[Data entries]
______________________________

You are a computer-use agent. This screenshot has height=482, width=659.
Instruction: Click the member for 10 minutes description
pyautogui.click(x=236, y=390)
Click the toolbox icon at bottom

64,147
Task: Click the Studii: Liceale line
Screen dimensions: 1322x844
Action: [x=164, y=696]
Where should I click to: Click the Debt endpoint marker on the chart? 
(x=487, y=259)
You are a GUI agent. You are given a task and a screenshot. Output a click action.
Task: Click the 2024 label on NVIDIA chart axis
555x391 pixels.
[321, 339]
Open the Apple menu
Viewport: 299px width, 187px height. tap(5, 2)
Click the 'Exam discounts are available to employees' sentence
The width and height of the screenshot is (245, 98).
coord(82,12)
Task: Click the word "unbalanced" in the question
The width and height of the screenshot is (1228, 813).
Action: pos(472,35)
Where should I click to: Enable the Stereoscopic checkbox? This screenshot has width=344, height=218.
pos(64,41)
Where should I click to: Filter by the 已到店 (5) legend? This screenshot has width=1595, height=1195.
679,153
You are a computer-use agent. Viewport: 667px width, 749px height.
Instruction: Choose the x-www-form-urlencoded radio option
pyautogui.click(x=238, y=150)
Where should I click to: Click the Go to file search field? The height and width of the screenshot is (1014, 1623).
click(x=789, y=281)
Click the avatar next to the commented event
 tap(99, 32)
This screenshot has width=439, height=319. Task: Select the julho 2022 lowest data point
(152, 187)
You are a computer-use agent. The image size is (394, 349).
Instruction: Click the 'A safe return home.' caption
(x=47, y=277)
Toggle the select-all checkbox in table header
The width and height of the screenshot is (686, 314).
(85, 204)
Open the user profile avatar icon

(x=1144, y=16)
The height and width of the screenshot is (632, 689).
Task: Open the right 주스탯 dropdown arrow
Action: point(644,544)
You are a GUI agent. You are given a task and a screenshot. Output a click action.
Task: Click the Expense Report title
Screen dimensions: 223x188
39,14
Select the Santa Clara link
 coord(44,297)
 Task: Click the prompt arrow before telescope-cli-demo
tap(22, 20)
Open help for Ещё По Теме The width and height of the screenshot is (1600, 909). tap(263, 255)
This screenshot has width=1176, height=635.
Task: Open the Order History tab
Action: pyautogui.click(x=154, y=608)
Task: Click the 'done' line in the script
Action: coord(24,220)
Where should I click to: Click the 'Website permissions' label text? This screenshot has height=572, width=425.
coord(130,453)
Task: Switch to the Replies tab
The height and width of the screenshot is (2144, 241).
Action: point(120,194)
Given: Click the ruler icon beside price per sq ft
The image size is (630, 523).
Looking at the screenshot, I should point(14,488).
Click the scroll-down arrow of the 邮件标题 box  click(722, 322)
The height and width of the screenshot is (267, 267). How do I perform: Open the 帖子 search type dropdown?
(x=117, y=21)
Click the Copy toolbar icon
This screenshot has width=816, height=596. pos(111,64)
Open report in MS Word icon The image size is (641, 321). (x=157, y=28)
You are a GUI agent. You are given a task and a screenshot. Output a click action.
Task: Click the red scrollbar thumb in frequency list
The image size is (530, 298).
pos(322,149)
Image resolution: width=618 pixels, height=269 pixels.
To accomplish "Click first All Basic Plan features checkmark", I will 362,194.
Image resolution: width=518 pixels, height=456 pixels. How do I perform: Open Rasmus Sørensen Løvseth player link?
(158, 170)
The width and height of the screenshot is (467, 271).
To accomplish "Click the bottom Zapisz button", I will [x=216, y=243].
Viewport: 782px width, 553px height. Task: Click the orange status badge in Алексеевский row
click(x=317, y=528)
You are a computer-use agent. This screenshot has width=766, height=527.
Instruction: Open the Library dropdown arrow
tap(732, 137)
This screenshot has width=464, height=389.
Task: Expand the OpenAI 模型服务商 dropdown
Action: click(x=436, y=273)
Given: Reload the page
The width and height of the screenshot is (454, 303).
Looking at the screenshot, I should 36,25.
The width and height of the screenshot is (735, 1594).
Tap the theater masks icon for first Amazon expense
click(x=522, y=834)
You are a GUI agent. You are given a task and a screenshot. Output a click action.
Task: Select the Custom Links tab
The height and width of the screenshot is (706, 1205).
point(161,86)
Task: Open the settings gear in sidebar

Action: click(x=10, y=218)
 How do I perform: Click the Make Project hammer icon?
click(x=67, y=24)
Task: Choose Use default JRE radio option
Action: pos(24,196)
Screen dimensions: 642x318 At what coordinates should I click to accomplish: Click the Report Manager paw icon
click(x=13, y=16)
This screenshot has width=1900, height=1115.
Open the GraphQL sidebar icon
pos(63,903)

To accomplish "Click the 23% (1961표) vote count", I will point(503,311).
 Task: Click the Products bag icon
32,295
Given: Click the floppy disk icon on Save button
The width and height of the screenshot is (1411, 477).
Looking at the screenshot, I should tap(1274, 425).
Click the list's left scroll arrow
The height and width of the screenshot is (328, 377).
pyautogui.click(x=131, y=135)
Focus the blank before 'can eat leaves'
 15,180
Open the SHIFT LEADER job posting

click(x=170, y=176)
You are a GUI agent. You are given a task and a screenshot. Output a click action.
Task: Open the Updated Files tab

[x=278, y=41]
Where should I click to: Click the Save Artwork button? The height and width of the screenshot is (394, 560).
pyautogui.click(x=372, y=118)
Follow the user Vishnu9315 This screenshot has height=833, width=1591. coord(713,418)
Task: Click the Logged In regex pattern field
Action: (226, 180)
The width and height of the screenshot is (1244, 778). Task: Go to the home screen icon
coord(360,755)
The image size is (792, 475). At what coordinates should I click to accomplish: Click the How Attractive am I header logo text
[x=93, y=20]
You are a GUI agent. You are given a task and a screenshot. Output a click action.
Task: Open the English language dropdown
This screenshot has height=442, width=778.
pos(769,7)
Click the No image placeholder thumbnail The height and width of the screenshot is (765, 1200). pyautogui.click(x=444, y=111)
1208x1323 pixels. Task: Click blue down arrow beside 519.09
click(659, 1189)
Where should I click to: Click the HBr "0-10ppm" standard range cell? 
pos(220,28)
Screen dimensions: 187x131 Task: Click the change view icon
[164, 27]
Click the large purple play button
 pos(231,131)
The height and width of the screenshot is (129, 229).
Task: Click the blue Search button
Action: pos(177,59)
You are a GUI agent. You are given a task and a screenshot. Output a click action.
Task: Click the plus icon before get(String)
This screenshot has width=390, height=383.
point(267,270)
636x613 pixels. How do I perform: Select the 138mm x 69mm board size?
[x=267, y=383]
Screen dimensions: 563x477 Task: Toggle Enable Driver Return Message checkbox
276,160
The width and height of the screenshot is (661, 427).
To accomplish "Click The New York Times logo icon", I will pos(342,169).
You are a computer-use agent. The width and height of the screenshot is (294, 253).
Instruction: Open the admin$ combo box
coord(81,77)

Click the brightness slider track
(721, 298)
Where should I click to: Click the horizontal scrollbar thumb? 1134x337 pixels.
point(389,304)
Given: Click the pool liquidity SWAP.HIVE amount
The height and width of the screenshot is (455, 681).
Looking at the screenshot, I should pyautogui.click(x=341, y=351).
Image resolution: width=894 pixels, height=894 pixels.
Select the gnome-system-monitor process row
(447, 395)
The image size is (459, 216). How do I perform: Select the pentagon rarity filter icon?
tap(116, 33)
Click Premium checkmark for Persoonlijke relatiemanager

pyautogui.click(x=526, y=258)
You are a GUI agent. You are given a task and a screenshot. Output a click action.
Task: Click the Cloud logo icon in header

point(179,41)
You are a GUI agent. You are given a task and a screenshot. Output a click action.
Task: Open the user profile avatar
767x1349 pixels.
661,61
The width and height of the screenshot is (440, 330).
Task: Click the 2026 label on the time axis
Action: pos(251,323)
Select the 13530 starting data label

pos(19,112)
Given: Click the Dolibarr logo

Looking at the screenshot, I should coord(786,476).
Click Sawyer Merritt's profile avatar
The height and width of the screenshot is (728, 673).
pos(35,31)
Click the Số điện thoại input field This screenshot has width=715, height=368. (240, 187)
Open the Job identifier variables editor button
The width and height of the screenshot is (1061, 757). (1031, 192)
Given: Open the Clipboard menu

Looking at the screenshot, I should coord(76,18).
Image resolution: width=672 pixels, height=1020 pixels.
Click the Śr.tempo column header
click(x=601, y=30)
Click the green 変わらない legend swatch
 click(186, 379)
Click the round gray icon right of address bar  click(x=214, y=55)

______________________________

#### ABOUT THIS TASK:
Search the entries above for the word "will", and copy every line where it occurs.

#### RESULT FOR THIS EXERCISE:
To accomplish "Click first All Basic Plan features checkmark", I will 362,194.
To accomplish "Click the bottom Zapisz button", I will [x=216, y=243].
To accomplish "Click the 23% (1961표) vote count", I will point(503,311).
To accomplish "Click The New York Times logo icon", I will pos(342,169).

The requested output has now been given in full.